Risk of Trump Being Jailed at Rikers Island Has Never Been Higher After Warning From New York Judge

The former president has been judicially gagged for the first time. If he violates the order, jail could await.

AP/Seth Wenig, pool
President Trump sits in the courtroom before the continuation of his civil business fraud trial at New York supreme court, October 3, 2023. AP/Seth Wenig, pool

Judge Arthur Engoron’s gag order in the fraud case against President Trump brings into focus the possibility that the former president could see the inside of a jail cell even without being convicted of a substantive crime.

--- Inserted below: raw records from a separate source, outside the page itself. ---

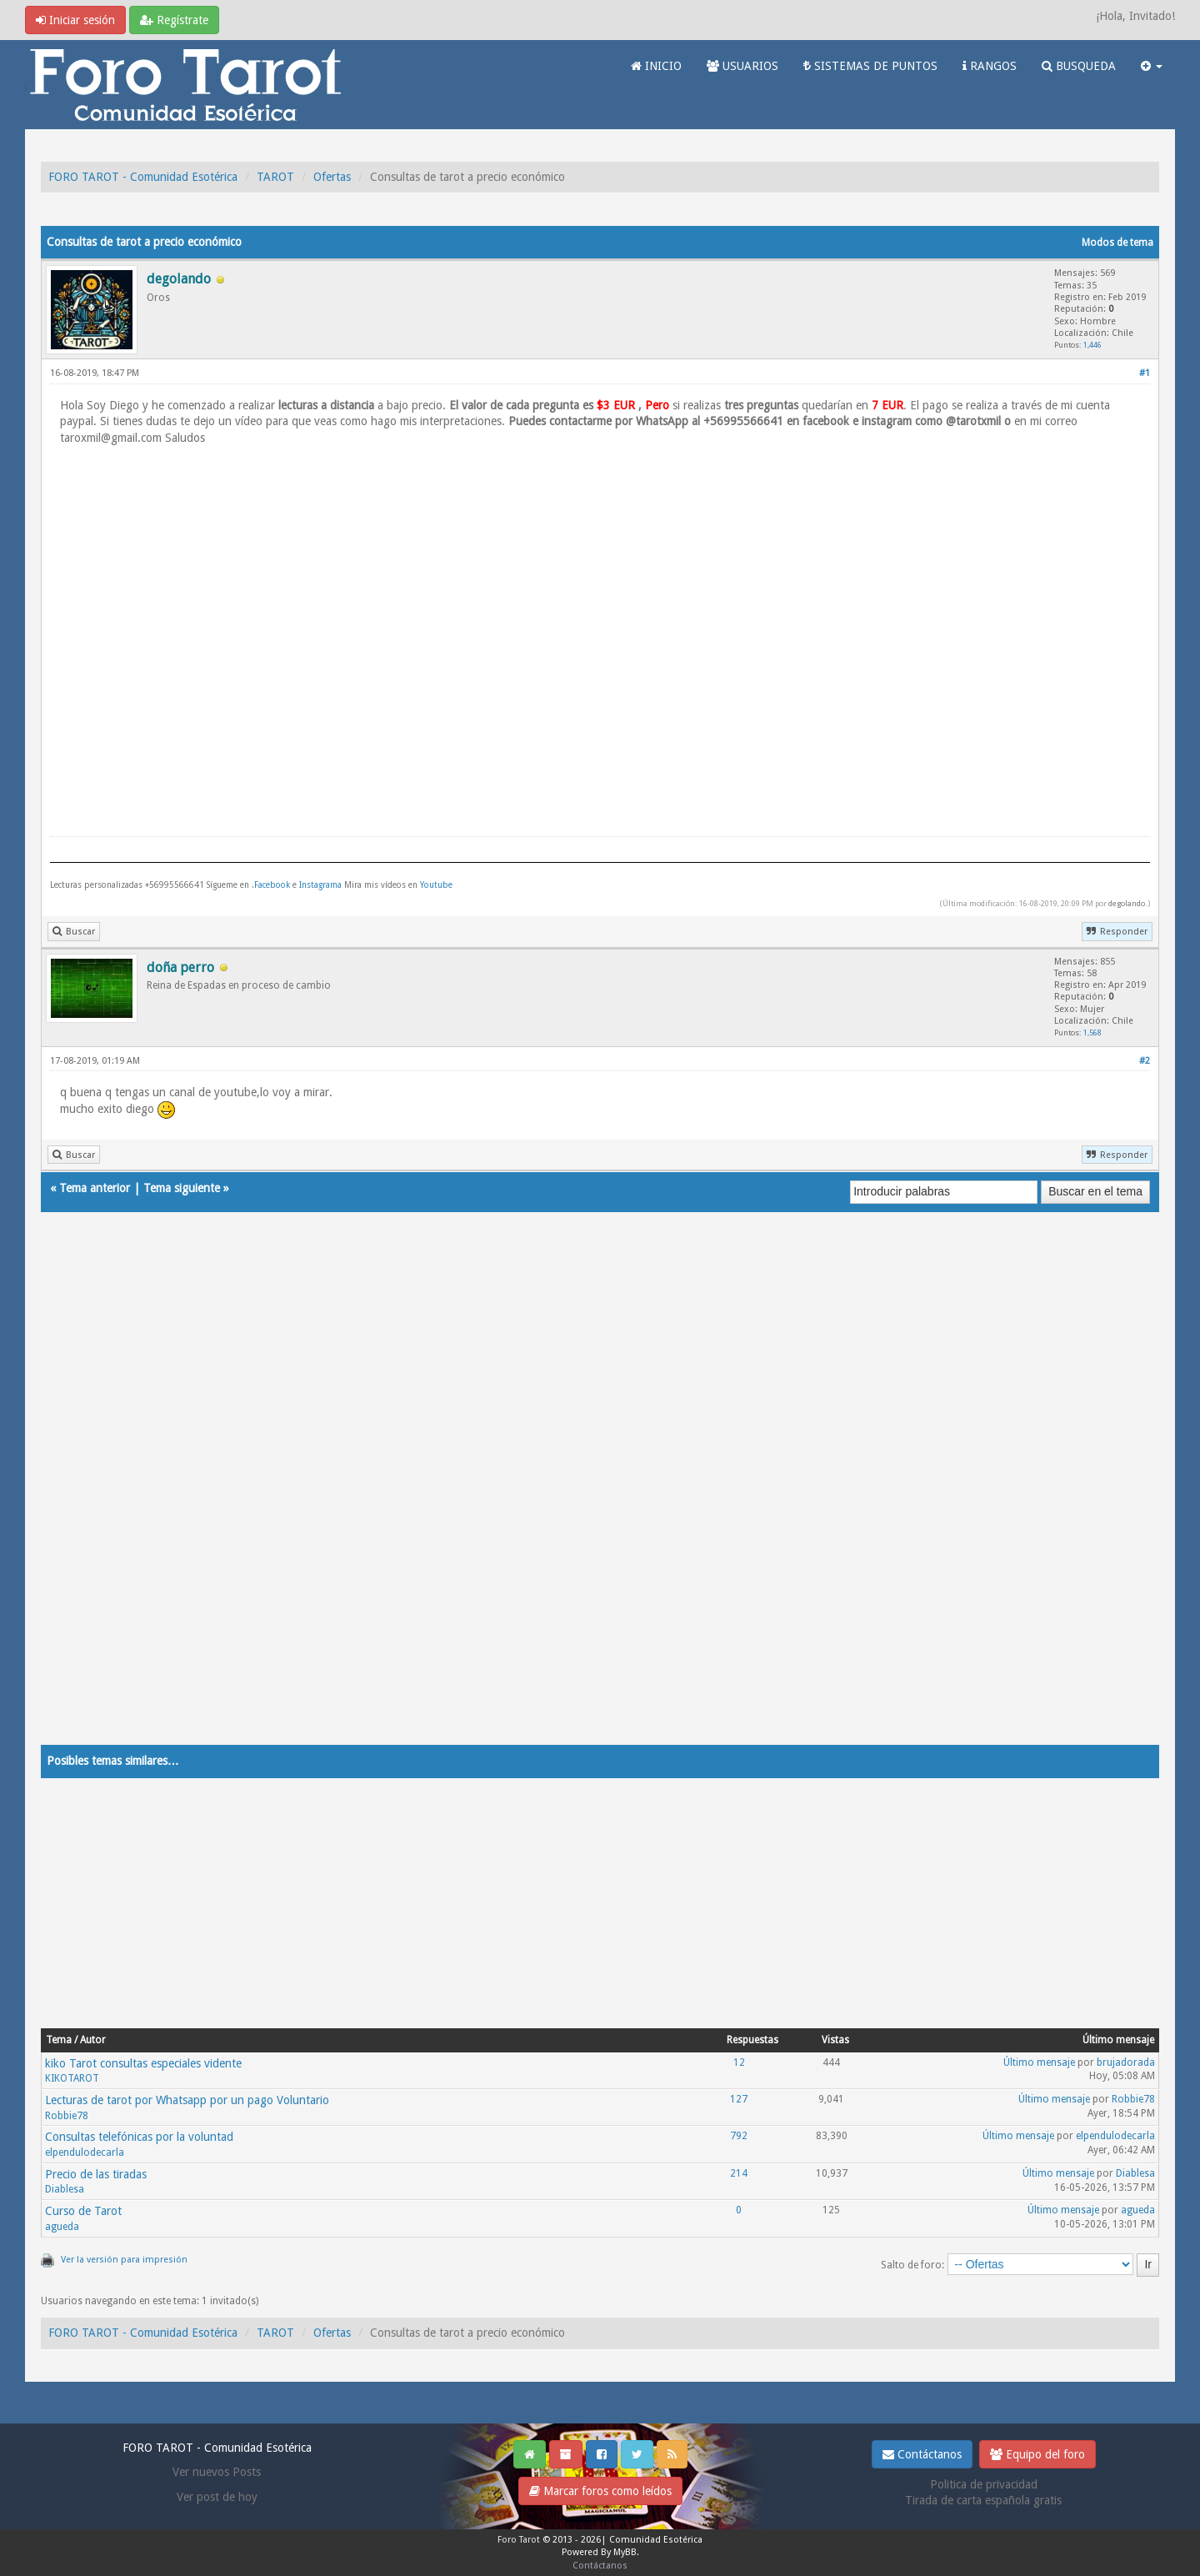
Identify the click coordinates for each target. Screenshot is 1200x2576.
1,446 (1092, 344)
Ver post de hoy (217, 2496)
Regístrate (174, 20)
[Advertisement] (541, 1495)
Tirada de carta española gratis (983, 2500)
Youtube (436, 885)
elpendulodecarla (84, 2152)
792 (739, 2136)
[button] (1151, 66)
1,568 (1092, 1032)
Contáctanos (922, 2454)
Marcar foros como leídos (600, 2491)
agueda (62, 2227)
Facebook (272, 885)
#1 (1144, 373)
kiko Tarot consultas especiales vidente (143, 2063)
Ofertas (332, 176)
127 (739, 2099)
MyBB (625, 2552)
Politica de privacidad (984, 2484)
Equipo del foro (1037, 2454)
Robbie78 (66, 2116)
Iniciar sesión (75, 20)
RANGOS (989, 66)
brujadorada (1126, 2062)
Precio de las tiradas (96, 2174)
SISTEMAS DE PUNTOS (870, 66)
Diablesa (64, 2189)
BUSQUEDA (1079, 66)
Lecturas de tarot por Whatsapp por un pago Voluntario (187, 2100)
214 (739, 2173)
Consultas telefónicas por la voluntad (139, 2136)
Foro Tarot (519, 2539)
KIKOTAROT (72, 2078)
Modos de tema (1117, 242)
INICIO (656, 66)
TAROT (275, 176)
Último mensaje (1039, 2062)
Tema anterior (94, 1188)
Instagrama (321, 885)
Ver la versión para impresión (124, 2259)
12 (739, 2062)
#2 (1144, 1060)
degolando (1126, 903)
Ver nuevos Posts (216, 2471)
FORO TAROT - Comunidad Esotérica (143, 176)
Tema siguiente (181, 1188)
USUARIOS (742, 66)
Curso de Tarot (83, 2211)
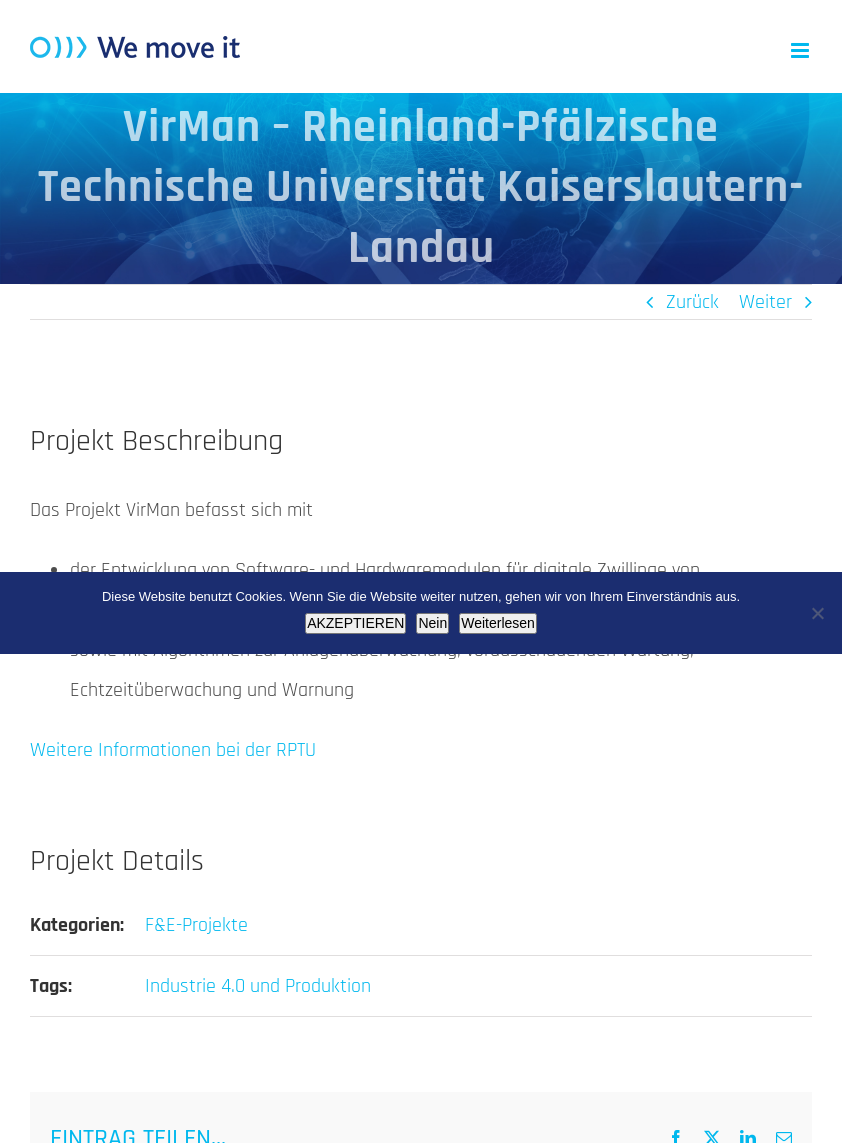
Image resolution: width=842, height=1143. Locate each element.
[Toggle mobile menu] (801, 50)
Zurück (692, 302)
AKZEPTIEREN (355, 623)
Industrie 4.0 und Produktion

The breathtaking possibility is that the 45th president could be escorted behind bars in a civil case — where incarceration is not a penalty for liability — and before his criminal cases, in which he is owed the presumption of innocence, are adjudicated. It underscores how the 2024 Republican frontrunner’s rhetoric is putting him at risk.

Punishment could be a spell at Rikers Island, where a hearing is set for next month on whether the troubled facility will enter federal receivership. Judge Engoron warned that “personal attacks of any member of my court staff are unacceptable, inappropriate, and I will not tolerate them.”

That came after Mr. Trump posted a picture of the judge’s clerk, Allison Greenfield, with Senator Schumer. He claimed the clerk was the lawmaker’s “girlfriend” before deleting the post. Mr. Trump also linked to her private Instagram profile.

The social media focus on Ms. Greenfield came after Mr. Trump, speaking to reporters following the proceedings on Monday, ventured in respect of Ms. Greenfield that the “only one that hates Trump more is his associate up there. The person that works with him. She’s screaming into his ear almost every time we ask a question. A disgrace. It’s a disgrace.”  

That edit did not stop the state court judge from issuing “an order forbidding all parties” — not just President Trump — “from posting, emailing or speaking publicly about any members of my staff.” He threatened “serious sanctions” if that command is violated by any of the parties.

On the most important question in the case, Judge Engoron has already found for Attorney General Letitia James, who alleges that Mr. Trump committed “staggering fraud.” This trial has been convened in order to determine Mr. Trump’s financial penalty.

Empire State law ordains that the penalty for criminal contempt, which Mr. Trump would incur should he act crosswise with Judge Engoron’s order, is one “not exceeding one thousand dollars, or by imprisonment, not exceeding thirty days, in the jail of the county where the court is sitting.” The punishment is meted out at the “discretion of the court” after an evidentiary hearing. 

A day after Judge Engoron imposed his gag order, Mr. Trump took to Truth Social to denounce the “Witch Hunt Trial taking place in the very badly failing (so sadly!) state of New York.” He calls the attorney general, who is prosecuting the case, “Corrupt.”

No word yet from Judge Engoron, whom Mr. Trump alleged on Wednesday is “run by the Democrats,” on whether this is the kind of commentary that could constitute contempt. Ms. James, though, has not been silent either. After court on Wednesday, she told the press: “The Donald Trump show is over.”

The attorney general called his appearance a “political stunt.” The night she was elected, she said that Mr. Trump “should know that we here in New York — and I, in particular — we are not scared of you,” and pledged to shine “a bright light into every dark corner of his real estate dealings.” At the time, she had yet to be sworn in and had adduced through due process no evidence against Mr. Trump.

New York is not the only jurisdiction where Mr. Trump’s penchant for public statements could put him behind bars. At the District of Columbia, a filing this week from Special Counsel Jack Smith renews his request that Judge Tanya Chutkan impose a gag order in the former president’s January 6 case. Mr. Smith accuses Mr. Trump of engaging in “weeks of widespread public statements threatening the orderly administration of justice.” 

Mr. Smith argues that Mr. Trump should not “have free rein to publicly intimidate witnesses and malign the Court, citizens of this District, and prosecutors,” because “in this case, Donald J. Trump is a criminal defendant like any other.” That appears to be a retort to Mr. Trump’s claim that the case against him amounts to political “persecution.” He argues that gag orders are constitutionally disfavored as a “prior restraint” on speech. 

The prosecutor maintains that the former president “should not be permitted to continue to try this case in the court of public opinion rather than in the court of law.” He points to critical comments Mr. Trump has levied against his office, Judge Chutkan, and, most recently, General Mark Milley, whom the former president accused of having committed a “treasonous act.” 

If Judge Chutkan opts to impose a gag order, she would have recourse to federal law governing contempt. The relevant statute notes that a “court of the United States shall have power to punish by fine or imprisonment, or both, at its discretion, such contempt of its authority” as, among other things, “disobedience or resistance to its lawful writ, process, order, rule, decree, or command.”